Efectivamente, foi todo o poder inventivo dos criativos da marca em colaboração com os recursos humanos da Nike (Design; Marketing; Comunicação; Fabrico) mas também a oratória assertiva de Sonny que capturaram a atenção dos pais de Jordan, mais concretamente da sua mãe, Deloris, magnificamente interpretada por Viola Davis, que muito influenciaram a escolha do filho. Foi a perseverança mas também o esforço e o trabalho em equipa do gabinete desportivo da marca que levou à decisão favorável de Jordan pela Nike, este que sempre teve preferência pela rival Adidas.

Finalizando, Air é um filme cativante, que entretém os espectadores pelo seu poderoso elenco que nos dá performances memoráveis. Como filme americano que é, o toque emocional está sempre presente mesmo que estejamos a falar de uma obra que se foca maioritariamente num desportista a quem cabe fornecer o carisma e a influência para criar um elevado peso estético num calçado específico mas também no uso do mesmo como uma representação social e de classe.

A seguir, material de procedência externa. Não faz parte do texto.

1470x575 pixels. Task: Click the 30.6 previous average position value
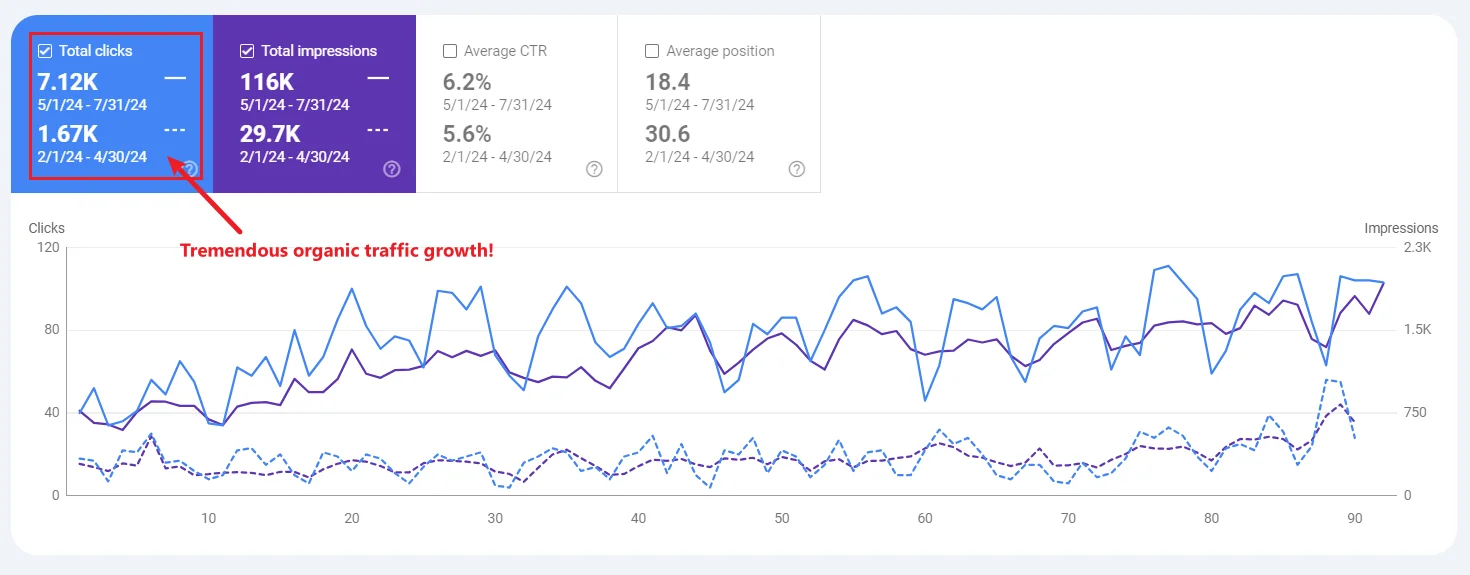coord(669,134)
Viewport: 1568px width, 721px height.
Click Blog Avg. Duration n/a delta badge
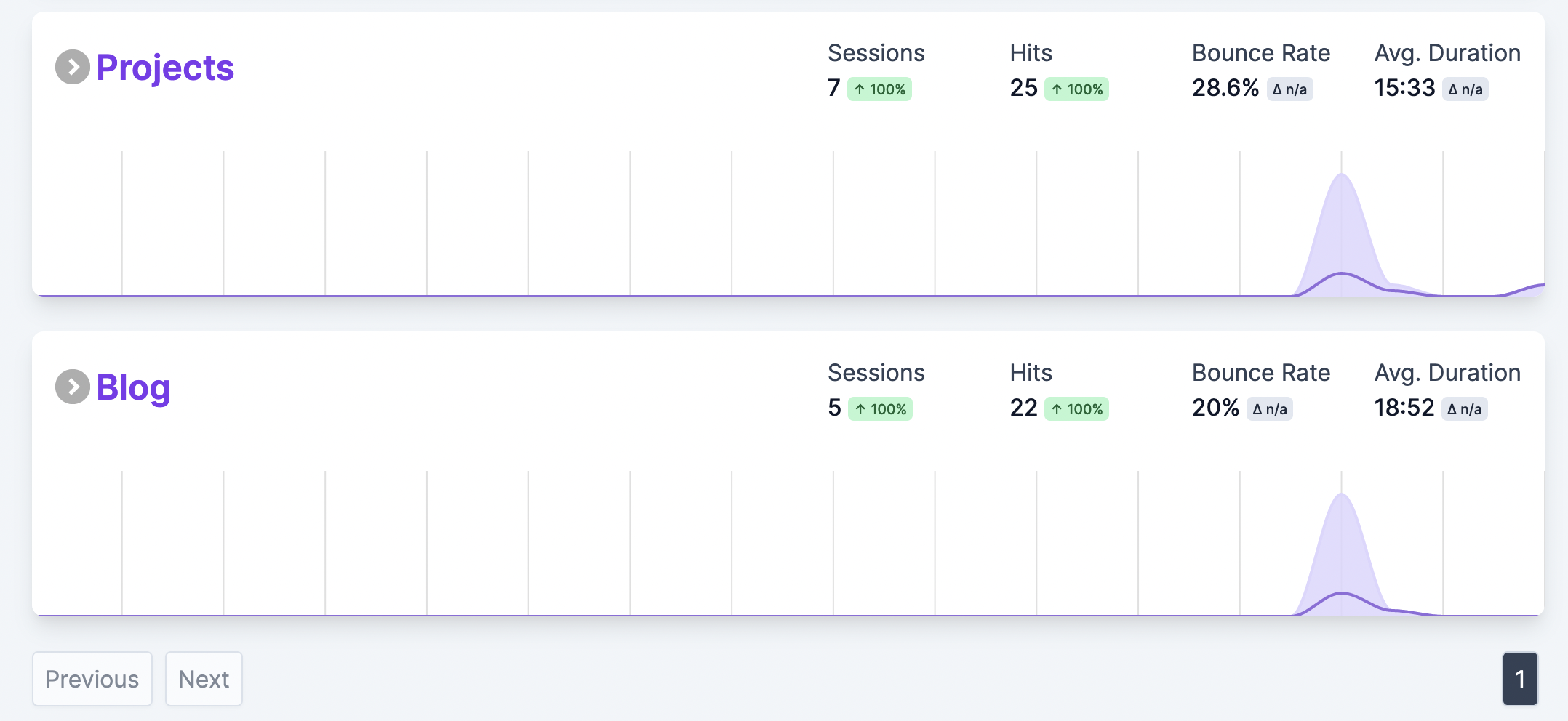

Por outro lado, é possível afirmar que Air, em algumas cenas, poderá até roçar um exercício de exaltação capitalista, tendo claramente uma premissa frágil e sendo o seu todo algo oco e superficial pois acaba por representar um anúncio de quase duas horas da Nike para um público que, na sua maioria, não possui competências económicas para o comprar.